Михаил Найман - Плохо быть мной
— Это тоже мой третий день в Нью-Йорке. — Он меня не слушал, полностью был поглощен собой, я его совершенно не интересовал. — Третий день без физической любви. Мне этого не выдержать! Моя бедная голова раскалывается. Если не выйдет с этим кафе, пойду работать в мазохистский центр для сексуальных меньшинств. — (Неожиданно.) — Буду рабом, вернее рабыней. За день до того, как уехать в Нью-Йорк, я признался семье, что люблю мужчин. Это было мое мщение за все, что от них натерпелся. В каком они были шоке! Моя семья очень консервативна. Мой отец не гнушался физического наказания. Снимал ремень с пояса и бил меня. Лупцевал прямо по попе!
Я расхохотался.
— Знал бы он, как через пару лет сын будет зарабатывать на жизнь.

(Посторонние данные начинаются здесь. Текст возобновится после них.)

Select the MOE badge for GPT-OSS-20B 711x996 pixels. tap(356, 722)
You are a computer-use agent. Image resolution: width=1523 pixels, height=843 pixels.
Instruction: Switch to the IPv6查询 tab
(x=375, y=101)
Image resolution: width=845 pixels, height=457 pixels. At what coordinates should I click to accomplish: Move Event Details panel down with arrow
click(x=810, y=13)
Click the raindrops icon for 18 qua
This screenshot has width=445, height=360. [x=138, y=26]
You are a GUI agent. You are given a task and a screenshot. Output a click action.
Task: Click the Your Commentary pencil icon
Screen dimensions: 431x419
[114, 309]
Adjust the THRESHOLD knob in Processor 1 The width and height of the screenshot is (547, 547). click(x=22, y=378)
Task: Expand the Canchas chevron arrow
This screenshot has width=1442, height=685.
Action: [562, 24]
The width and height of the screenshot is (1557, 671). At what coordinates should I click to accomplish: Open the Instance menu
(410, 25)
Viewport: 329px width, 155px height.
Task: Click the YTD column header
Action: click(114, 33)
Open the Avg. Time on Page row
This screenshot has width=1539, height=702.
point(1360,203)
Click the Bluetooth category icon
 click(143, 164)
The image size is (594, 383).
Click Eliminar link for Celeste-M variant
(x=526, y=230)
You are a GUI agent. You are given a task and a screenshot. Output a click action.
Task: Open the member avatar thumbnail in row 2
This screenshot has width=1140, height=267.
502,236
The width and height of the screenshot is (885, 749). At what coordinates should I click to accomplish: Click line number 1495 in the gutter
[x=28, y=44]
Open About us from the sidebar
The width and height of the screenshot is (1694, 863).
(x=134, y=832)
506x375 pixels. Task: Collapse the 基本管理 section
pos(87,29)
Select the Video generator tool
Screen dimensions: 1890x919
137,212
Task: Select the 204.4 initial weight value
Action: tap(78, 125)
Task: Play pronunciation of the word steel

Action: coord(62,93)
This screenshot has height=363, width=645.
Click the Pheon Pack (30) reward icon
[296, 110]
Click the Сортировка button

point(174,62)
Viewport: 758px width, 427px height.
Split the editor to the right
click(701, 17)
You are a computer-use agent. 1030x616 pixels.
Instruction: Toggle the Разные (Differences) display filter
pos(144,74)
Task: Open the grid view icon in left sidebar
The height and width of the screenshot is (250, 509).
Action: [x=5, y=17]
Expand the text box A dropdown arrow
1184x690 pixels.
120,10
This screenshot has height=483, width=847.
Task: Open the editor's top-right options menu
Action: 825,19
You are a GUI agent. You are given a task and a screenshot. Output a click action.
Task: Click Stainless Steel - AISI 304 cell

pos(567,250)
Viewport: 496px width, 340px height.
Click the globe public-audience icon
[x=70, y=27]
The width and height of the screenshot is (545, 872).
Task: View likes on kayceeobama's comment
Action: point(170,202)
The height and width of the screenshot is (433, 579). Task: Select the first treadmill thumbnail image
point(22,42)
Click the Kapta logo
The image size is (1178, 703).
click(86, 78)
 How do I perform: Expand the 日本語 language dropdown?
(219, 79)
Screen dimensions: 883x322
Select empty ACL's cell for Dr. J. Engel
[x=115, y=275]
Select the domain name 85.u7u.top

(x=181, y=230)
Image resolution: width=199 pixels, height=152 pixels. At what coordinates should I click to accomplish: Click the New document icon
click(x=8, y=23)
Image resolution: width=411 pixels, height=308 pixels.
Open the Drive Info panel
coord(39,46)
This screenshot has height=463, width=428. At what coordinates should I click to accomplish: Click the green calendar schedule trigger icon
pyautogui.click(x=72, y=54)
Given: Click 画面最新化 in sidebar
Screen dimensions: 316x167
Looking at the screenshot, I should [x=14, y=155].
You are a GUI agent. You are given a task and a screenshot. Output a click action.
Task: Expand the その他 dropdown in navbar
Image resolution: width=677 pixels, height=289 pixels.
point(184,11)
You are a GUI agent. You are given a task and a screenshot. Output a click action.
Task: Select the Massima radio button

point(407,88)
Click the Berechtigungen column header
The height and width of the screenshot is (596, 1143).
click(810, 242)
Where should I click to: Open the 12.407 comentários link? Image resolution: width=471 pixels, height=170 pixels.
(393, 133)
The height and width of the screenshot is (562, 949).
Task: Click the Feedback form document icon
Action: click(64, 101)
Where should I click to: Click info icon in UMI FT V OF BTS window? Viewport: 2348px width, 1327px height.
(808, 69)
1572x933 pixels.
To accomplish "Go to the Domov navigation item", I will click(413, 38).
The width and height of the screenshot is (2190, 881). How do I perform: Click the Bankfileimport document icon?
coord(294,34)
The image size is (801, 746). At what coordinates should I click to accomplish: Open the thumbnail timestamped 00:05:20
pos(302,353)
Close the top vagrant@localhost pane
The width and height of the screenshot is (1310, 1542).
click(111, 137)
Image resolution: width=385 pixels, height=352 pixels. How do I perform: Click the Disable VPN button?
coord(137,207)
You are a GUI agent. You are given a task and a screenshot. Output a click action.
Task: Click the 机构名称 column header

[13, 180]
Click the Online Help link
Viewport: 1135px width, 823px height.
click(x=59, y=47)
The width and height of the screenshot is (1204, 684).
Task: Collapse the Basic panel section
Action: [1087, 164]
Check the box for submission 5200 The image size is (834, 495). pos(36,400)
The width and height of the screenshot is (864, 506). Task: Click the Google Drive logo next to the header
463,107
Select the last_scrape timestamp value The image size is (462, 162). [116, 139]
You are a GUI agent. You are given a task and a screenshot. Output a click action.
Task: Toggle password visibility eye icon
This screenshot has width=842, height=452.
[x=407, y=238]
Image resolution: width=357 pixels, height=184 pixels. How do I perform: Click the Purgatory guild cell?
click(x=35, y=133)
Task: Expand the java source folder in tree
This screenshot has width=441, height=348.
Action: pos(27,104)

Он обиделся и ушел вперед. Нипочему, а мне вдруг расхотелось работать — с ним, не с ним. Я свернул в улицу налево. Я знал, что меня ждет, если вернусь сейчас к Малику, тем не менее шел все быстрее.
Через десять минут я уже сидел на Томпкинс Сквер Парк, курил и старался отвлечься. Вокруг было полно бездомных — я надеялся, что это поможет мне начать думать о чем-то другом. Это было место для серьезных наркоманов и людей без крыши над головой. Они проходили мимо меня, таща за собой одеяла, и громко перекликались. Было бы неправдой сказать, что среди них я чувствовал себя дома, но я хотя бы мог думать. Я втягивал в себя никотин и старался выкинуть из памяти все, что произошло сегодня.
Подошел завернувшийся в одеяло бомж. Хотя солнце грело, я видел, что ему холодно, его бьет дрожь и все лицо в капельках пота.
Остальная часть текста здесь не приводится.